But children may worry about answering questions from classmates.
For example, if a classmate asks, “Can other people catch seizures?” your child could explain that “Epilepsy isn’t like a cold, you can’t catch it from somebody else.”
Helping your child develop responses in advance can ease the anxiety related to responding to other students.
Having an information session will teach your child’s classmates about epilepsy and can help to create a supportive environment.
In this session, the classmates can learn about your child’s condition and ask any questions.

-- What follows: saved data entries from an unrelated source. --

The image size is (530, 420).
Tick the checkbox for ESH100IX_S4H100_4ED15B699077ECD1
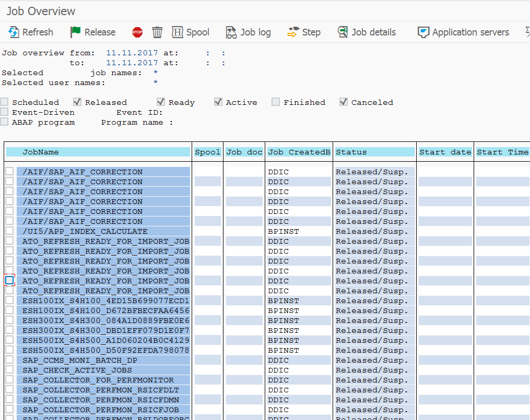coord(9,301)
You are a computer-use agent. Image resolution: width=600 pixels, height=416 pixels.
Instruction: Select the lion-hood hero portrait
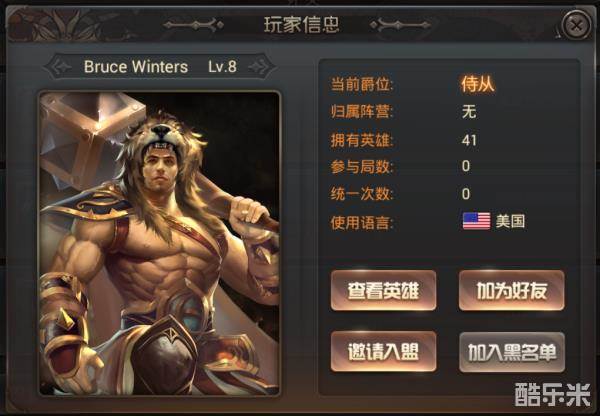pos(160,243)
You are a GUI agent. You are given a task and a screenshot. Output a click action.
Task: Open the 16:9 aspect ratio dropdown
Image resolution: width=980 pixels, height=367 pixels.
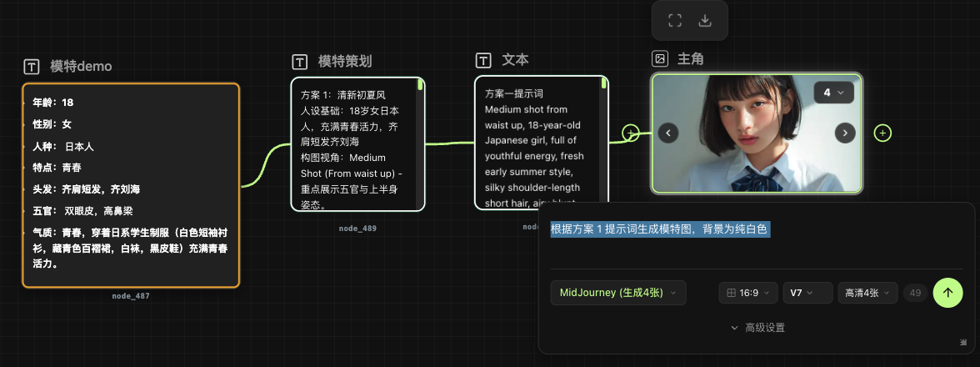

Try and focus on concerns that classmates raise.
Encourage children to ask questions.
Children take their cues from adults. (You might even have the school nurse there.)

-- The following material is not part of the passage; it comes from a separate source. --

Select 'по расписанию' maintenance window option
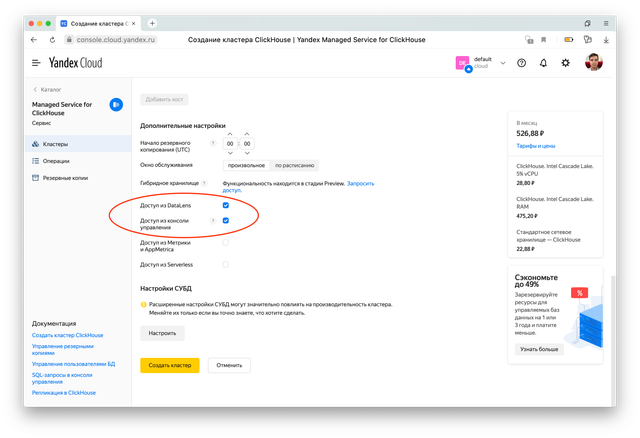The width and height of the screenshot is (640, 438). click(294, 164)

Being straightforward, answering questions honestly, and reassuring children that they have no need to be scared, can help create an environment of support and understanding.
As for parents of these kids, it’s your decision how much information you wish to share with them.
You might wish to share some information with others to enlist their support.
Because it’s important for them to know how to handle a seizure if your child goes to their house to play or study.
Sharing information about your child’s condition is as important as respecting your child’s privacy.
Striking a balance between disclosure and privacy is something that you can decide with your child.
Think about what you would like to say in order to maintain your child’s privacy.
Most children with epilepsy attend regular classes, even though, in some cases, they need special aides to work with them.
Regular classes offer the opportunity for children with epilepsy and other disorders to enjoy their education and to be in the social environment of other children, most of whom don’t have disabilities.
By going to mainstream classes, a child with epilepsy will be exposed to a wider array of educational opportunities.
They will have the chance to develop lasting social relationships with other children with and without disabilities, and will be more likely to feel like a regular child instead of a child with a disability.
That’s not to deny the existence of the epilepsy, but it emphasizes that most children with epilepsy have the potential to learn and accomplish all the things that other children can.
Also, help school personnel understand the way in which epilepsy and treatment for seizures can place children at risk for learning or behavioral problems.
Encourage the school to treat your child as they would any other child.
It’s important for your child to interact with their peers and not just with adults.
Children who feel they have more support from classmates are less likely to feel depressed and anxious.
Some ideas that have helped others are:
Having a “safe friend”…
Find a responsible child a few years older than your child, perhaps a neighbor or another student, to be your child’s buddy…
This friend can watch out for your child, lend an ear if your child is having problems, and provide a sense of security…
Having a peer tutor: A student in your child’s class, or in a higher grade, may take on the role of “tutor”… (The details of the role could be discussed with the teacher.)
Depression is “definitely a problem for young adults with epilepsy, and I think for kids too,” Turk says.
Kids with depression may have low energy, a limited attention span, and bad grades.
Parents should not assume these symptoms are normal for children with epilepsy.
Everyone gets depressed, right?
Turk says that parents who notice their child is having problems in school should step in quickly.
“Don’t stick your head in the sand,” he says. “You need to get it checked out.”
The learning disability may have little to do with the epilepsy itself.
It may be something that can be corrected easily.
And I can’t emphasize enough how important your child’s self-esteem is.
Make sure to highlight your child’s strengths and areas of interest.
Just because a child has epilepsy, doesn’t necessarily make them an underachiever.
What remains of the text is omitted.